:: Data listing
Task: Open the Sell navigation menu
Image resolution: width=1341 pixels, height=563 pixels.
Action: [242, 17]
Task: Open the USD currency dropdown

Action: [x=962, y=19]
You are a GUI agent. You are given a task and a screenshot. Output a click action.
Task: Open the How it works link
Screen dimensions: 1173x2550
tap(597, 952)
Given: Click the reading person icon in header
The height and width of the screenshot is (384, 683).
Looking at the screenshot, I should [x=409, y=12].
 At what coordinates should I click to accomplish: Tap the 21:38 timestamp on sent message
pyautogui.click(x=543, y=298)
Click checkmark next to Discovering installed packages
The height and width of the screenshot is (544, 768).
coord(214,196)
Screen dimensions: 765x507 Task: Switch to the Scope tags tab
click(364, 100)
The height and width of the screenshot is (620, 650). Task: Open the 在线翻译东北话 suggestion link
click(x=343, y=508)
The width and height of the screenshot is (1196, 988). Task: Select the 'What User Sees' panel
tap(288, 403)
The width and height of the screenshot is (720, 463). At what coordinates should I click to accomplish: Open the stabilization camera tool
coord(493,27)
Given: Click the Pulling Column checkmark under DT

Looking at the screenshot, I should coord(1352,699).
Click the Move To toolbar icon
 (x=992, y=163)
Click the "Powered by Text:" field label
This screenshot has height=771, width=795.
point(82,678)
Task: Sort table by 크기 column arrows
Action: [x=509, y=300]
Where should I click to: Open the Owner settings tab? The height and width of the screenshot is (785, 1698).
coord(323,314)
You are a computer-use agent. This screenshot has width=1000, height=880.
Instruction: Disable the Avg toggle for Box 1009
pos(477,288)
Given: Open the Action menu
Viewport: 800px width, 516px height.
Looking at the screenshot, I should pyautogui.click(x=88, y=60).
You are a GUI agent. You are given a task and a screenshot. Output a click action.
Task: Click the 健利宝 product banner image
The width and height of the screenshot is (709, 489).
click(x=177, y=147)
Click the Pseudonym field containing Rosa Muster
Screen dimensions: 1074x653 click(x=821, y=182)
::::
> _Exercise requirements_
Copy the records above. Leave out nothing.

> _Solution to this task_
Task: Open the Sell navigation menu
Image resolution: width=1341 pixels, height=563 pixels.
Action: [242, 17]
Task: Open the USD currency dropdown

Action: [x=962, y=19]
You are a GUI agent. You are given a task and a screenshot. Output a click action.
Task: Open the How it works link
Screen dimensions: 1173x2550
tap(597, 952)
Given: Click the reading person icon in header
The height and width of the screenshot is (384, 683).
Looking at the screenshot, I should [x=409, y=12].
 At what coordinates should I click to accomplish: Tap the 21:38 timestamp on sent message
pyautogui.click(x=543, y=298)
Click checkmark next to Discovering installed packages
The height and width of the screenshot is (544, 768).
coord(214,196)
Screen dimensions: 765x507 Task: Switch to the Scope tags tab
click(364, 100)
The height and width of the screenshot is (620, 650). Task: Open the 在线翻译东北话 suggestion link
click(x=343, y=508)
The width and height of the screenshot is (1196, 988). Task: Select the 'What User Sees' panel
tap(288, 403)
The width and height of the screenshot is (720, 463). At what coordinates should I click to accomplish: Open the stabilization camera tool
coord(493,27)
Given: Click the Pulling Column checkmark under DT

Looking at the screenshot, I should coord(1352,699).
Click the Move To toolbar icon
 (x=992, y=163)
Click the "Powered by Text:" field label
This screenshot has height=771, width=795.
point(82,678)
Task: Sort table by 크기 column arrows
Action: [x=509, y=300]
Where should I click to: Open the Owner settings tab? The height and width of the screenshot is (785, 1698).
coord(323,314)
You are a computer-use agent. This screenshot has width=1000, height=880.
Instruction: Disable the Avg toggle for Box 1009
pos(477,288)
Given: Open the Action menu
Viewport: 800px width, 516px height.
Looking at the screenshot, I should pyautogui.click(x=88, y=60).
You are a GUI agent. You are given a task and a screenshot. Output a click action.
Task: Click the 健利宝 product banner image
The width and height of the screenshot is (709, 489).
click(x=177, y=147)
Click the Pseudonym field containing Rosa Muster
Screen dimensions: 1074x653 click(x=821, y=182)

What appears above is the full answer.